An Englishman in New York (and San Francisco and London…)
When we launched SVA Consulting in 2007 I was strongly advised – and supported by Macquarie Group Foundation – to take the opportunity to visit those more established overseas organisations from whom we might learn more about consulting to the non-profit sector.
As it turned out, it took me three years to find the opportunity, but eventually in mid 2010 I cleared my diary with determination, and headed to the US and Europe for three weeks.
If only there was a quicker (and cheaper) way to meet up with our colleagues around the world! Telephone calls and Skype just don’t do it: you need to see the maps and pictures on the walls at the East London Business Alliance, negotiate the claustrophobic woman trying to reach the Hope Program in Brooklyn without using the lift, see the streets in lower Manhattan where the Low Income Investment Fund makes loans, or listen to the story of the A2 Dominion housing trust over a bowl of soup in a West London pub, surrounded by their property developments.

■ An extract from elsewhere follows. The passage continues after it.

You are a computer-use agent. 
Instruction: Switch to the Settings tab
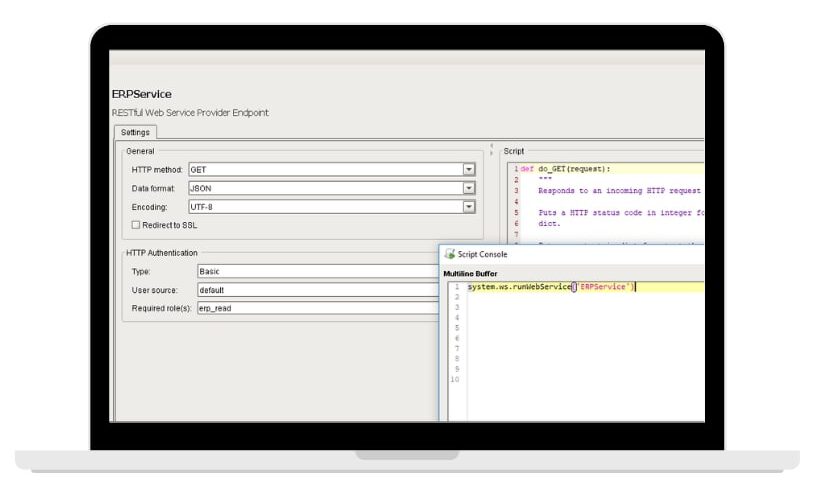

However, while the opportunity to understand and experience what our peers are doing worldwide is immensely stimulating it also demonstrates that we should be very proud of what we are achieving at SVA, and in the Australian social sector more broadly.
We are not alone in wrestling with the challenge of impact measurement, at SVA or in the consulting business. We are certainly “excellent practice” in the way SVA focuses on funding growth plans, with clear deliverables and metrics. Furthermore I met with no non-profit consultants who are completely comfortable with their own impact measurement tools.
People were astonished to hear about a social investment on the scale of the GoodStart Childcare syndicate’s acquisition of 650 plus ABC Learning centres.
A few funders spoke of a slight backlash towards “engaged” and “strategic” philanthropy, which was concerning. The biggest funding entities appear to be becoming bureaucratic in their operations and less concerned with funding strategic goals, and more with tracking whether their money is spent on the specific item for which they believe it is intended. Indeed, at one point we decided that the distinction between “program” and “capacity” funding needs to be obliterated — funders must concentrate on funding organisations (and their strategic plans) holistically. We seem to be making good progress on this in Australia, with both private and public sector funders.
I spent a lot of time talking with service organisations about how they manage information and knowledge. Even for the very best of them it is still a journey of discovery (“we capture 85 per cent of our learnings, but only use 40 per cent”). This is not an area where someone has the answer, we have to learn from our colleagues but create our own innovative approaches.
But in other areas Australia has a lot to learn, particularly about social enterprise. In New York I was told about for-profits partnering with local government and non-profits to put supermarkets selling healthy food and employing local long-term unemployed into disadvantaged areas. We have to find ways here to better engage the profit motive with social ends, and to create taxation structures that simultaneously incentivise both.
Listening to the history of Jumpstart, who have re-invented themselves from a university-centered mentoring program in pre-schools to a community based program, was remarkable, inspiring and potentially very valuable to our clients and colleagues who are focused on cracking the “community challenge”.
And the opportunity to meet with FSG-Impact, Bridgespan, Monitor Group and New Philanthropy Capital really challenged our strategy at SVA Consulting. Whilst there are some areas in which we are doing well – our work with boards, for example, and the underlying quality of our strategy work – there are many difficult questions to address. For example, our fee structure still only allows us to serve a tiny percentage of non-profits. Is there a mechanism to change that? How about that thorny challenge of sharing our learning with the sector in other ways? Furthermore, what should we share? Everything? Or should we hold out for the “million dollar insights”?
No shortage of questions, then!
But, beyond the pleasure and challenge of the many meetings with inspired and inspiring people, I also fondly recall the memorable personal moments…in the previously mentioned pub; walking back from a meeting on the outskirts of San Francisco through a park, looking at the skyscrapers in the distance garlanded with clouds; trying to recharge a phone at Radio Shack in one of the less salubrious corners of Brooklyn; ejecting a “Grammy award-winning musician” from a conference room in an old suburban community centre (also in Brooklyn!); a bagel in a deli behind Times Square at midnight…
It’s a huge privilege to be able to take a world-wide study tour like this, but not as great a privilege as working with our determined colleagues in the sector here in Australia.